== Data extracts ==
[Start of Attachment]

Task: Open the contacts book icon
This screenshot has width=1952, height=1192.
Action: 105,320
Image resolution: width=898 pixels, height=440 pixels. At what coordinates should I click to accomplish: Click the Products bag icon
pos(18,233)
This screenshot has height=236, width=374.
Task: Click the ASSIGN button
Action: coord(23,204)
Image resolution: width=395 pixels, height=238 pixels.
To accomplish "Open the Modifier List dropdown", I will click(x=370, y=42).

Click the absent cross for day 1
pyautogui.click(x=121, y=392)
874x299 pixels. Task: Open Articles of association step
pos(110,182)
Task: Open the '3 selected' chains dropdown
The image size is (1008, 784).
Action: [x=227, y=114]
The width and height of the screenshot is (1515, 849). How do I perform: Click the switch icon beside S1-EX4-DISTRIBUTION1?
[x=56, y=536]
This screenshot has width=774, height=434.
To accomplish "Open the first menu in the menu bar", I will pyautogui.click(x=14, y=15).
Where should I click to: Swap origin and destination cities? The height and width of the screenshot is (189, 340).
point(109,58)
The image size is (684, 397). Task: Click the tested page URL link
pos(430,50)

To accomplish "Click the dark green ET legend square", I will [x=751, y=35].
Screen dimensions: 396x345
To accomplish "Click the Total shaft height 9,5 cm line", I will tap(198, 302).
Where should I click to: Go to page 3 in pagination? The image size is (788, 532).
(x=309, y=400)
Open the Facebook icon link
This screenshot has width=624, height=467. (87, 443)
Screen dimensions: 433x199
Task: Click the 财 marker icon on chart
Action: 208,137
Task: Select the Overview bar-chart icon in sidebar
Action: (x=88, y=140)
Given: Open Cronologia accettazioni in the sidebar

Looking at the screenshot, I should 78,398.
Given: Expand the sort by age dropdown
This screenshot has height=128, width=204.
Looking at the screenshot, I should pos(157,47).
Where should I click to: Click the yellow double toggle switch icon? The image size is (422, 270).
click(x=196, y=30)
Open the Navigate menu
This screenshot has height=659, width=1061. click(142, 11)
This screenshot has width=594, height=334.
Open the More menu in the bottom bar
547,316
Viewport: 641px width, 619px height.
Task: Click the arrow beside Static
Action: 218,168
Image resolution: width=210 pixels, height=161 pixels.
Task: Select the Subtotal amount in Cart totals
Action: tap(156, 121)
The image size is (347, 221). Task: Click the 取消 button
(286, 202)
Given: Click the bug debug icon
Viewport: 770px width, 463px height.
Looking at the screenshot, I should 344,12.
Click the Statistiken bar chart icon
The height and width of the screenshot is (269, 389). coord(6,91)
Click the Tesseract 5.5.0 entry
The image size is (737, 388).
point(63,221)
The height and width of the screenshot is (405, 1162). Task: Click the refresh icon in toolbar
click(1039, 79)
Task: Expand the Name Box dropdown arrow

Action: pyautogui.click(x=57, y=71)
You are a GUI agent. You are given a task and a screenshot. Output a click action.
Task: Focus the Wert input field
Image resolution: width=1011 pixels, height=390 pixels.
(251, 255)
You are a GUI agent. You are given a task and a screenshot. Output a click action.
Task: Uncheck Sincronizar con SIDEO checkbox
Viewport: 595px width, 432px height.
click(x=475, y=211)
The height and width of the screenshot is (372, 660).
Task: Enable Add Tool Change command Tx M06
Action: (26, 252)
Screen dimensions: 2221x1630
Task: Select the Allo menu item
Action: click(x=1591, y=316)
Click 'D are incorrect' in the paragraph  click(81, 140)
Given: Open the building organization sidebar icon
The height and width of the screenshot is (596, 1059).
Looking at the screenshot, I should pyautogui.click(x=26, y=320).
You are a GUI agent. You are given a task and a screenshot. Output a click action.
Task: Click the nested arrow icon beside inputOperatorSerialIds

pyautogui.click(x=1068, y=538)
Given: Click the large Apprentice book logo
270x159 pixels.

[End of Attachment]

== Your goal ==
Output the data exactly, so that every line matches the original.

== Problem solution ==
Task: Open the contacts book icon
This screenshot has width=1952, height=1192.
Action: 105,320
Image resolution: width=898 pixels, height=440 pixels. At what coordinates should I click to accomplish: Click the Products bag icon
pos(18,233)
This screenshot has height=236, width=374.
Task: Click the ASSIGN button
Action: coord(23,204)
Image resolution: width=395 pixels, height=238 pixels.
To accomplish "Open the Modifier List dropdown", I will click(x=370, y=42).

Click the absent cross for day 1
pyautogui.click(x=121, y=392)
874x299 pixels. Task: Open Articles of association step
pos(110,182)
Task: Open the '3 selected' chains dropdown
The image size is (1008, 784).
Action: [x=227, y=114]
The width and height of the screenshot is (1515, 849). How do I perform: Click the switch icon beside S1-EX4-DISTRIBUTION1?
[x=56, y=536]
This screenshot has width=774, height=434.
To accomplish "Open the first menu in the menu bar", I will pyautogui.click(x=14, y=15).
Where should I click to: Swap origin and destination cities? The height and width of the screenshot is (189, 340).
point(109,58)
The image size is (684, 397). Task: Click the tested page URL link
pos(430,50)

To accomplish "Click the dark green ET legend square", I will [x=751, y=35].
Screen dimensions: 396x345
To accomplish "Click the Total shaft height 9,5 cm line", I will tap(198, 302).
Where should I click to: Go to page 3 in pagination? The image size is (788, 532).
(x=309, y=400)
Open the Facebook icon link
This screenshot has width=624, height=467. (87, 443)
Screen dimensions: 433x199
Task: Click the 财 marker icon on chart
Action: 208,137
Task: Select the Overview bar-chart icon in sidebar
Action: (x=88, y=140)
Given: Open Cronologia accettazioni in the sidebar

Looking at the screenshot, I should 78,398.
Given: Expand the sort by age dropdown
This screenshot has height=128, width=204.
Looking at the screenshot, I should pos(157,47).
Where should I click to: Click the yellow double toggle switch icon? The image size is (422, 270).
click(x=196, y=30)
Open the Navigate menu
This screenshot has height=659, width=1061. click(142, 11)
This screenshot has width=594, height=334.
Open the More menu in the bottom bar
547,316
Viewport: 641px width, 619px height.
Task: Click the arrow beside Static
Action: 218,168
Image resolution: width=210 pixels, height=161 pixels.
Task: Select the Subtotal amount in Cart totals
Action: tap(156, 121)
The image size is (347, 221). Task: Click the 取消 button
(286, 202)
Given: Click the bug debug icon
Viewport: 770px width, 463px height.
Looking at the screenshot, I should 344,12.
Click the Statistiken bar chart icon
The height and width of the screenshot is (269, 389). coord(6,91)
Click the Tesseract 5.5.0 entry
The image size is (737, 388).
point(63,221)
The height and width of the screenshot is (405, 1162). Task: Click the refresh icon in toolbar
click(1039, 79)
Task: Expand the Name Box dropdown arrow

Action: pyautogui.click(x=57, y=71)
You are a GUI agent. You are given a task and a screenshot. Output a click action.
Task: Focus the Wert input field
Image resolution: width=1011 pixels, height=390 pixels.
(251, 255)
You are a GUI agent. You are given a task and a screenshot. Output a click action.
Task: Uncheck Sincronizar con SIDEO checkbox
Viewport: 595px width, 432px height.
click(x=475, y=211)
The height and width of the screenshot is (372, 660).
Task: Enable Add Tool Change command Tx M06
Action: (26, 252)
Screen dimensions: 2221x1630
Task: Select the Allo menu item
Action: click(x=1591, y=316)
Click 'D are incorrect' in the paragraph  click(81, 140)
Given: Open the building organization sidebar icon
The height and width of the screenshot is (596, 1059).
Looking at the screenshot, I should pyautogui.click(x=26, y=320).
You are a GUI agent. You are given a task and a screenshot. Output a click action.
Task: Click the nested arrow icon beside inputOperatorSerialIds

pyautogui.click(x=1068, y=538)
Given: Click the large Apprentice book logo
270x159 pixels.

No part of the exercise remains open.